__YOUR TASKS__.
(1) In the RDNA2 excerpt, determine whether each of the following statements agrees with the text: (a) the RX 6000 series moves to a different manufacturing process than the RX 5000 family; (b) AMD's stated goal for RDNA2 is a 50% increase in perf-per-watt over RDNA1; (c) NVIDIA's Maxwell architecture is named as the most famous earlier instance of such a leap. Answer yes or no for each and quote the words of the text that settle it.
(2) Reproduce the passage of the RDNA2 excerpt between "Ever since AMD" and "to pull off.", inclusive.

SOURCE EXCERPT start

AMD Reveals The Radeon RX 6000 Series: RDNA2 Starts At The High-End, Coming November 18th

RDNA2 At A High Level: Ray Tracing, Infinity Cache, & A Whole Lot of Clockspeed

Underpinning virtually everything that AMD wants to accomplish with their new RX 6000 series cards will be the RDNA2 GPU architecture. Not to harp on this point more than is necessary, but it needs to be underscored that AMD doesn’t get the benefit of a new process node for the RX 6000 series cards; the company will be using the same TSMC 7nm process that they used for RX 5000 family. So almost everything AMD gets out of the new parts performance-wise is going to come from architectural improvements. And architectural improvements are not easy to come by.

Ever since AMD announced the RDNA2 architecture, they have reiterated a singular goal: they wanted to achieve a 50% jump in perf-per-watt over RDNA1. And that they would accomplish it entirely with architectural improvements, not process improvements.

To put it diplomatically, this is a tall order, especially for AMD. RDNA (1), even with its complete replumbing of AMD’s core GPU architecture and the benefit of the move to TMSC’s 7nm node only achieved a bit more than a 50% improvement. And now AMD has to do the same thing only a bit over a year later, without a new manufacturing node? These kinds of major leaps have been done before – most famously with NVIDIA’s Maxwell architecture – but they are few and far between, as they are very hard to pull off.

SOURCE EXCERPT end
ENTRIES SHOWN start

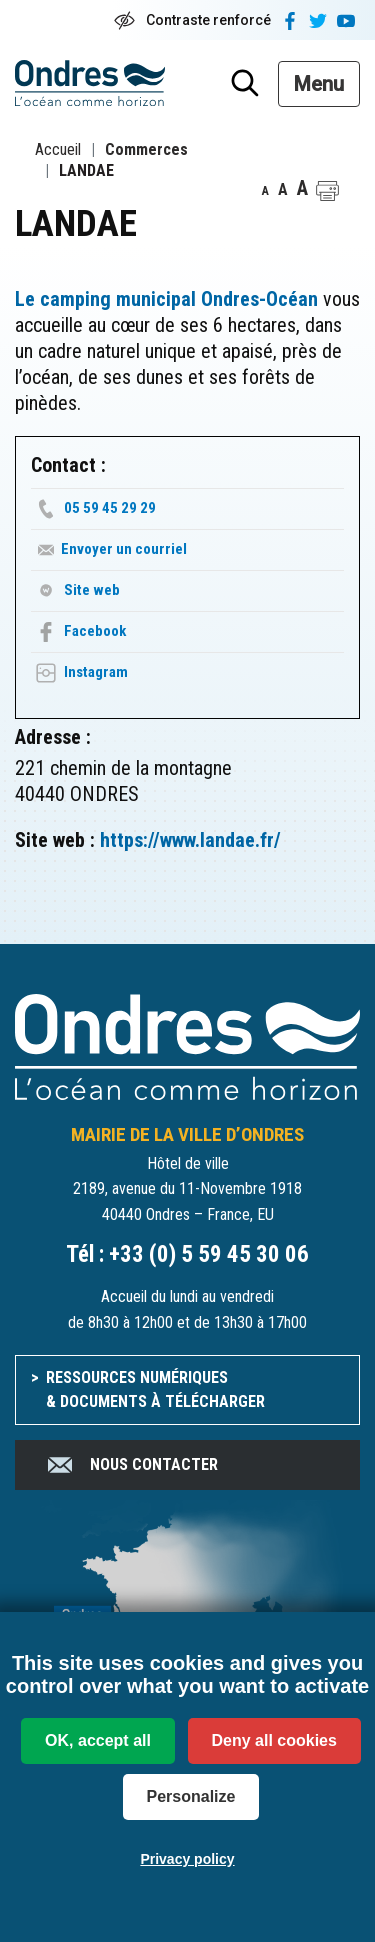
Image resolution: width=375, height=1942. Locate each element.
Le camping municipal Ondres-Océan (166, 299)
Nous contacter (131, 1465)
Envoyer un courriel (124, 549)
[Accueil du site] (187, 1045)
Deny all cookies (274, 1740)
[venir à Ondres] (187, 1610)
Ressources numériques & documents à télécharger (155, 1389)
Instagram (96, 672)
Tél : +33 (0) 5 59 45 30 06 (187, 1254)
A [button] (265, 191)
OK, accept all (98, 1740)
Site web (92, 590)
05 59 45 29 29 (110, 508)
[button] (327, 191)
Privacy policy (187, 1859)
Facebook (95, 631)
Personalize (191, 1796)
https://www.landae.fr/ (190, 840)
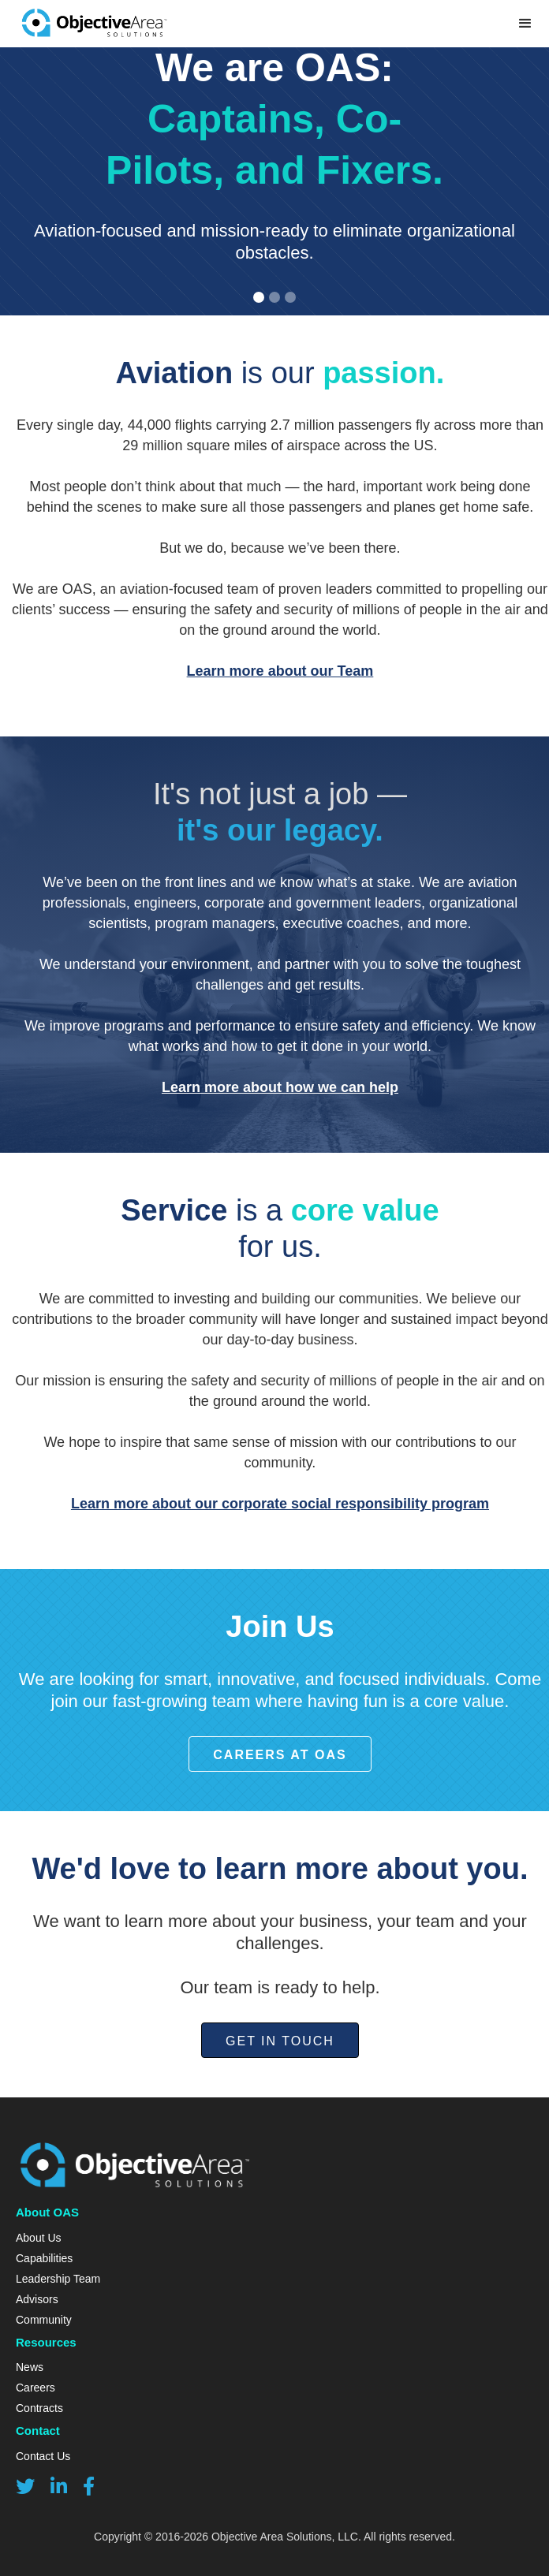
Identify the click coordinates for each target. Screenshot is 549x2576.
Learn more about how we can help (280, 1087)
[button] (258, 297)
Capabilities (44, 2258)
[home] (90, 23)
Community (44, 2319)
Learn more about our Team (280, 671)
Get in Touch (280, 2041)
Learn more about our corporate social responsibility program (280, 1504)
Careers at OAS (279, 1754)
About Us (39, 2237)
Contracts (39, 2408)
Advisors (37, 2299)
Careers (35, 2387)
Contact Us (43, 2456)
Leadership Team (58, 2278)
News (29, 2367)
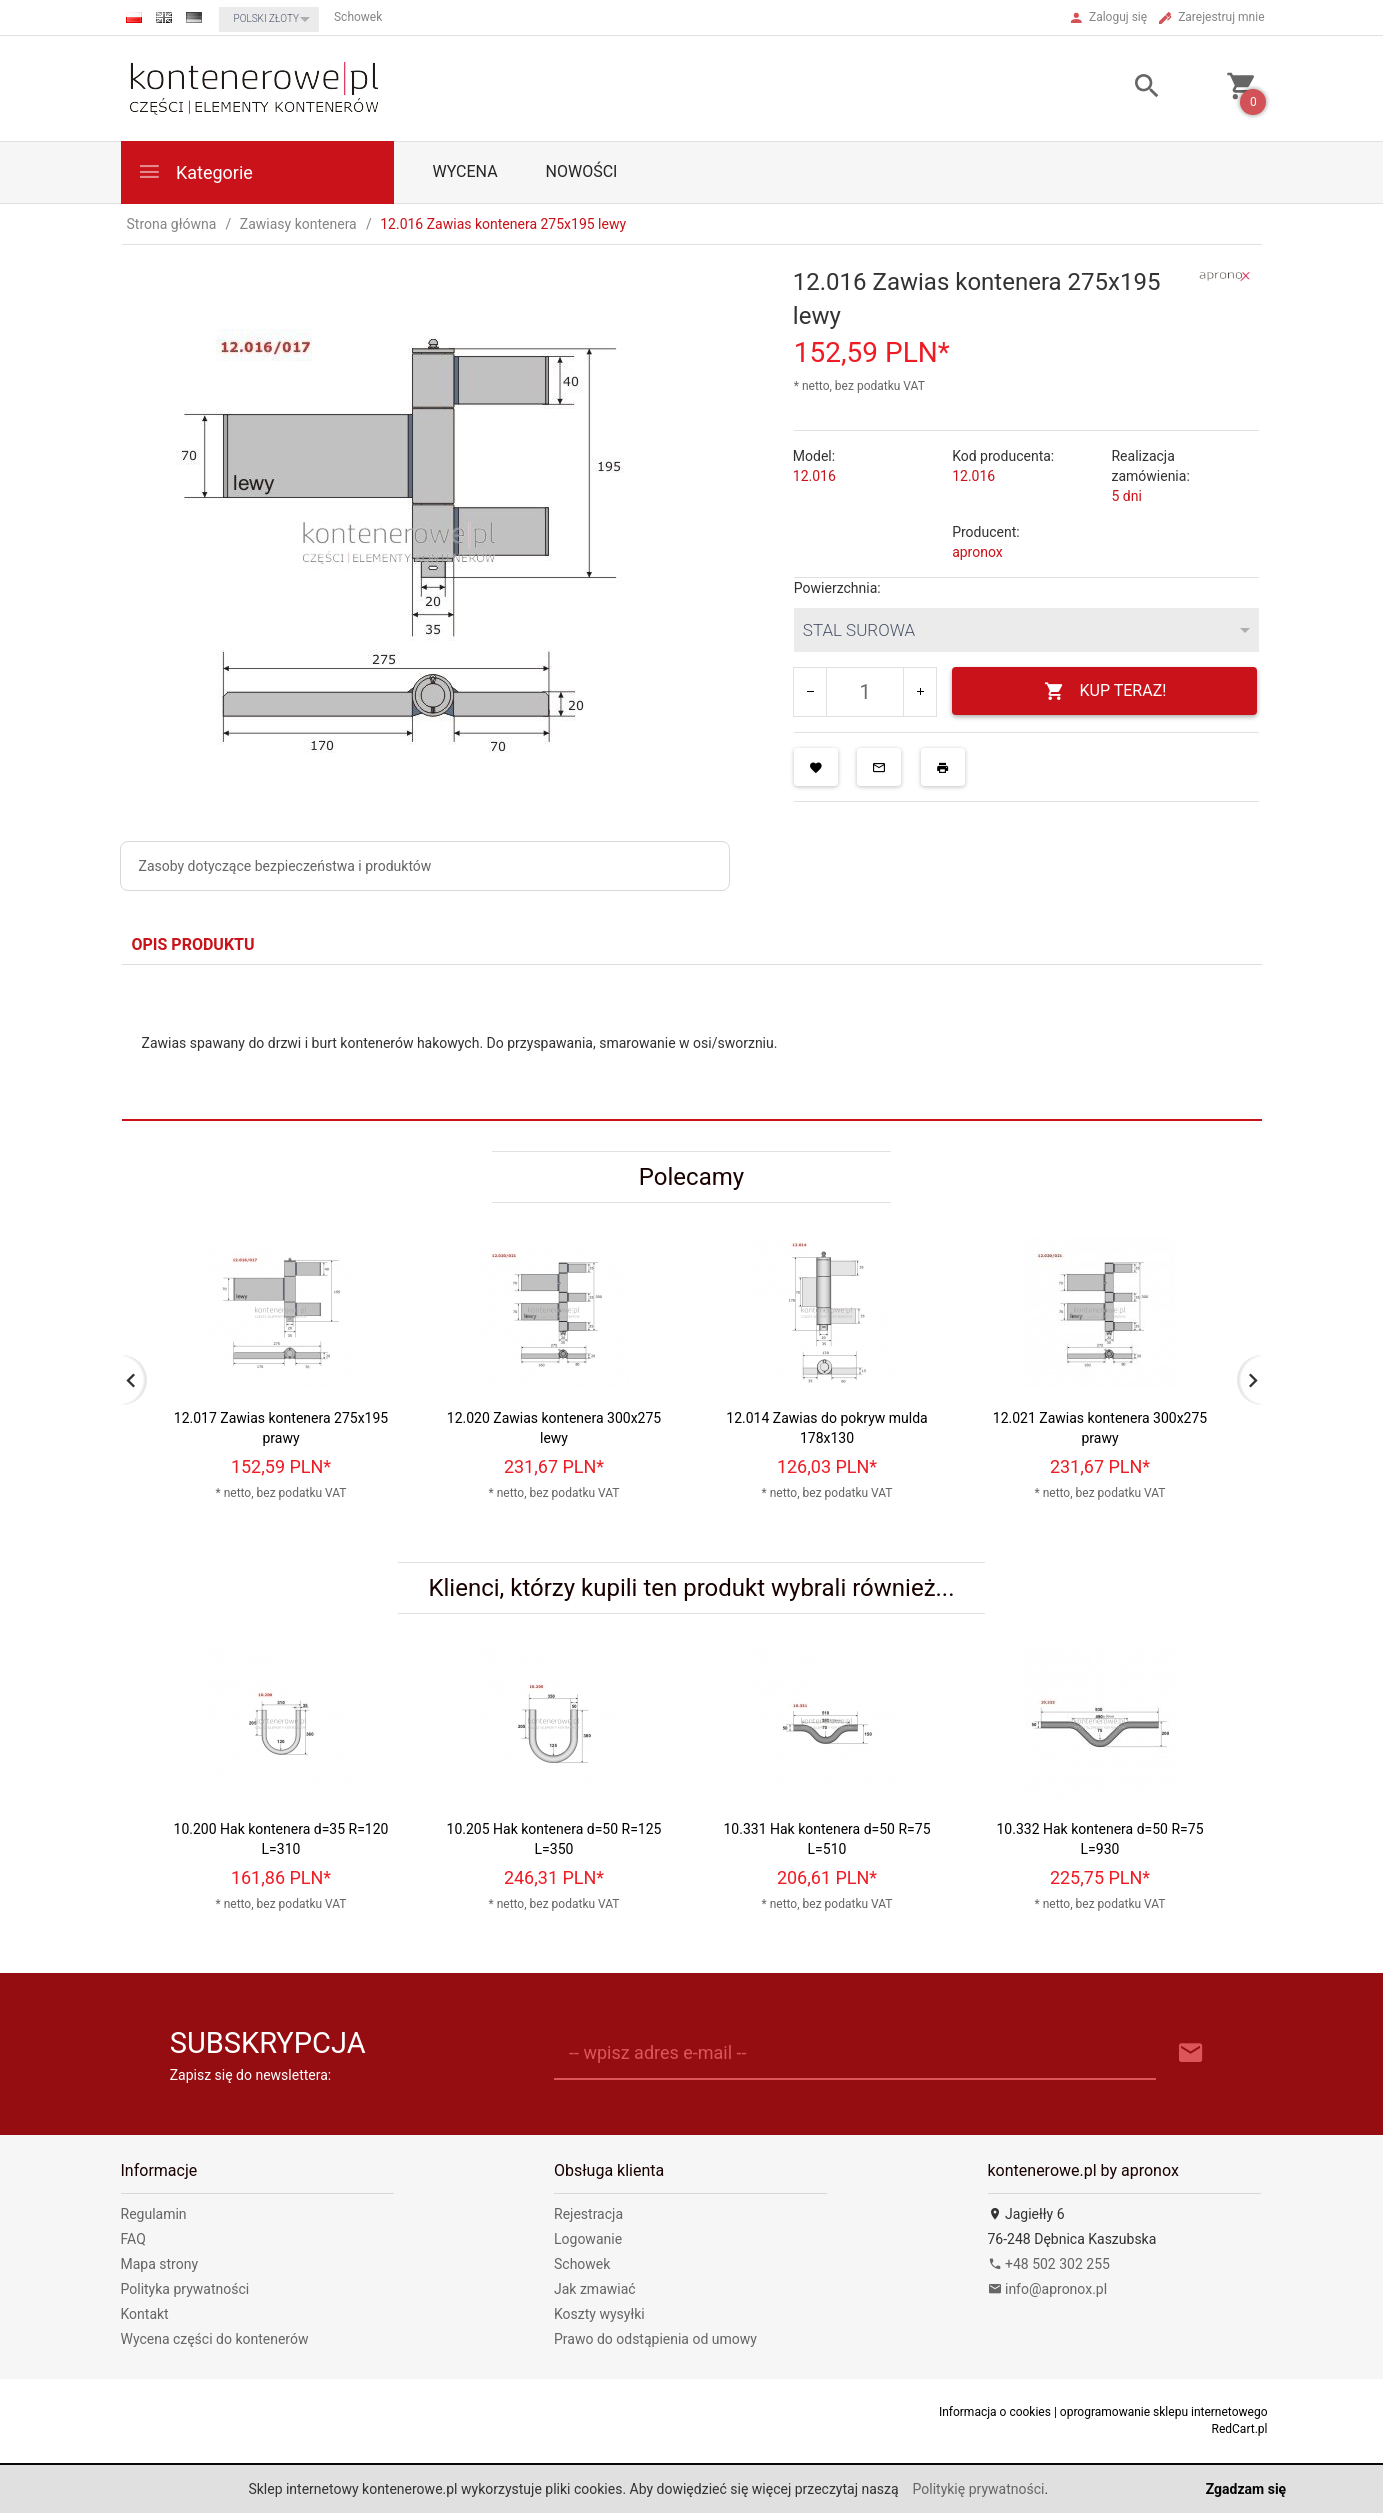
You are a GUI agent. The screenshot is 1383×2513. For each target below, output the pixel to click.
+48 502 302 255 (1049, 2264)
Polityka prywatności (185, 2289)
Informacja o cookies (995, 2412)
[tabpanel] (692, 1043)
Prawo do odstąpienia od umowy (655, 2339)
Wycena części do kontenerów (215, 2339)
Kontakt (145, 2314)
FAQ (133, 2239)
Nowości (582, 171)
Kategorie (195, 171)
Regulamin (154, 2214)
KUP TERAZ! (1105, 691)
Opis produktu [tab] (193, 944)
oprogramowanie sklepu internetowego (1164, 2412)
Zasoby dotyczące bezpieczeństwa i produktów (285, 866)
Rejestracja (588, 2214)
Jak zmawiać (595, 2289)
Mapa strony (160, 2264)
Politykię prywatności (979, 2489)
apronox (977, 552)
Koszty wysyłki (599, 2314)
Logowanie (588, 2239)
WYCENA (465, 171)
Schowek (582, 2264)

ENTRIES SHOWN end

__ANSWERS PER TASK__.
(1)
(a) No: "the company will be using the same TSMC 7nm process that they used for RX 5000 family"
(b) Yes: "they wanted to achieve a 50% jump in perf-per-watt over RDNA1"
(c) Yes: "most famously with NVIDIA’s Maxwell architecture"

(2)
Ever since AMD announced the RDNA2 architecture, they have reiterated a singular goal: they wanted to achieve a 50% jump in perf-per-watt over RDNA1. And that they would accomplish it entirely with architectural improvements, not process improvements.

To put it diplomatically, this is a tall order, especially for AMD. RDNA (1), even with its complete replumbing of AMD’s core GPU architecture and the benefit of the move to TMSC’s 7nm node only achieved a bit more than a 50% improvement. And now AMD has to do the same thing only a bit over a year later, without a new manufacturing node? These kinds of major leaps have been done before – most famously with NVIDIA’s Maxwell architecture – but they are few and far between, as they are very hard to pull off.